Table 3: The medium of Peters et al.’s study is paper and pencil, most likely in person, as the questionnaires were described as being “administered” rather than self-administered (p. 408) (perhaps this could be confirmed by Peters?). The year in which Peters et al.’s participants were tested is 2005 (if not earlier; p. 413), please amend.
> DESIGN: REPLICATION AND EXTENSION
In addition to the comment under the introduction section: the confidence rating is presented on the same page as the other questions, and all the answers can be changed after seeing/replying to the question about confidence. For a closer replication of Peters et al, the confidence rating could be required on a separate page, only after completion of a scenario/task.

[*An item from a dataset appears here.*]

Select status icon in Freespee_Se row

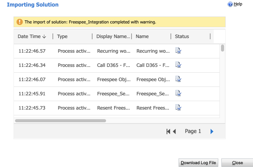click(x=178, y=93)
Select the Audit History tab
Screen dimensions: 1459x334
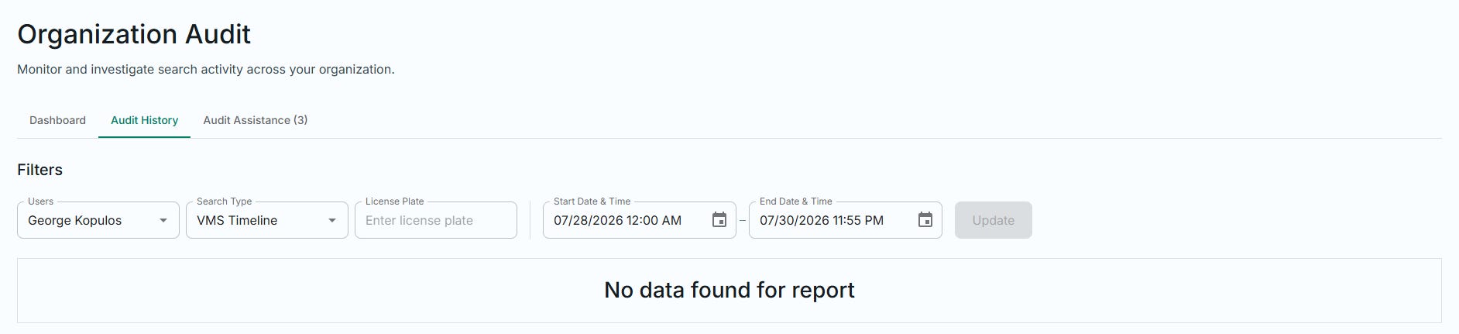144,120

Tables 4-7 (study design): should be checked and possibly reorganised to improve clarity and consistency (e.g. you could use the words “scenario” and “conditions” that are used in the main text, to achieve more clarity and distinguish between variable names and variable levels). E.g. for Study 1: IV2: Framing scenario or Frame (as in Peters et al.); IV2 – condition: Positive; IV2 – condition: Negative; also Numeracy is indicated as a between subjects IV like the Framing scenario though it is not manipulated but measured and no level can be indicated. Perhaps add a header with: manipulated variables for the first column and measures collected for the second. After reading the introduction, it is unclear whether the numeracy measure indicated in these Tables is the same as the original measure or a novel one – or both. For Study 2, IV2 should probably be indicated as Risk scenario (or Format, as in Peters et al.) rather than as “frequency-percentage effect” (condition 1: Frequency, condition 2: Percentage). Study 3 does not seem to have a manipulated IV. In Study 4 the manipulated IV could be Bet scenario (or Bet type) rather than “bet effect”.
> PROCEDURES
- The numeracy measure is always presented after the decision tasks in Peters et al. (2006) but this aspect is not preserved in the current replication, why are the authors planning to present the numeracy scales first?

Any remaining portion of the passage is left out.